David (personaje encarnado por Dani Muriel, que está muy bien aunque le falta algún tiempo hasta que se construya por completo como actor; cosa que le ha ocurrido a todo el que se ha subido a un escenario) se hace cargo de la herencia de su padre. Mientras ordena y clasifica las cosas, encuentra unas cartas de amor que firma otro hombre. Decide visitar a la persona que las envió y aquí comienza el desarrollo fundamental de la obra. La tensión dramática comienza a elevarse desde ese momento en el escenario, el texto se retuerce sobre sí mismo con las primeras frases exprimiendo cada palabra al máximo y… Kiti Mánver (la actriz que representa el papel del personaje que ha enviado las cartas al padre de David) comienza a dar una de las lecciones de interpretación más apabullantes que recuerda el que escribe. Ya saben ustedes que Kiti Mánver es una guapísima malagueña. Sin embargo, en el escenario vemos a un hombre. Cínico, divertido, irónico, apasionado, con un fondo de ternura inimaginable; un hombre que es el dolor, la ilusión y la esperanza de todos los hombres y mujeres enamorados. Y cuando digo que vemos un hombre sobre el escenario no exagero. Olvidamos, por completo, que es una mujer la que está trabajando. El trabajo de Kiti Mánver es maravilloso. Cada gesto, cada frase, cada movimiento, convierte a su personaje en ese que los directores soñaron alguna vez. Un traje de chaqueta negro, unos zapatos negros y un trabajo previo de peluquería (Juan de Grado consigue ese aspecto masculino y envejecido tan imprescindible en el personaje como improbable en una mujer), son suficientes para que la actriz interprete un papel lleno de dificultades por las aristas del personaje. Conmovedora, perturbadora y solvente. De lo mejor que se ha visto en los últimos años.
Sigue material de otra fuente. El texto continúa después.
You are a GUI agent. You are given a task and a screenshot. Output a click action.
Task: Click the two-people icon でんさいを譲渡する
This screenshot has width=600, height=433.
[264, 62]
Lo que resulta incomprensible es que se represente los miércoles y solo esos días. Y que la compañía no tenga firmadas representaciones para todo el año, cada día,  y en toda España. Aquí no hay quien entienda nada.

Dejen que les cuente una anécdota. A mi lado estaba sentado un muchacho. Grande y fuerte. Cinturón negro, segundo dan. Un muchacho que, como muchos, suele evitar dejarse ver cuando afloran las emociones (eso de la sensibilidad oculta prefieren que siga siendo, eso, oculta). Pues bien, el final de la obra fue un mar de emociones, de lágrimas. Le puse la mano en el hombro y le dije que eso era el teatro y no otra cosa. No fue el único, lógicamente. Pero a este chico se lo pude decir porque es mi hijo. A ver quien es el guapo que le lleva, a partir de ahora, al teatro sin una garantía mínima, a cualquier espectáculo que resulte mediocre y vacío.

Es lo que tiene la verdad. Arrasa con todo.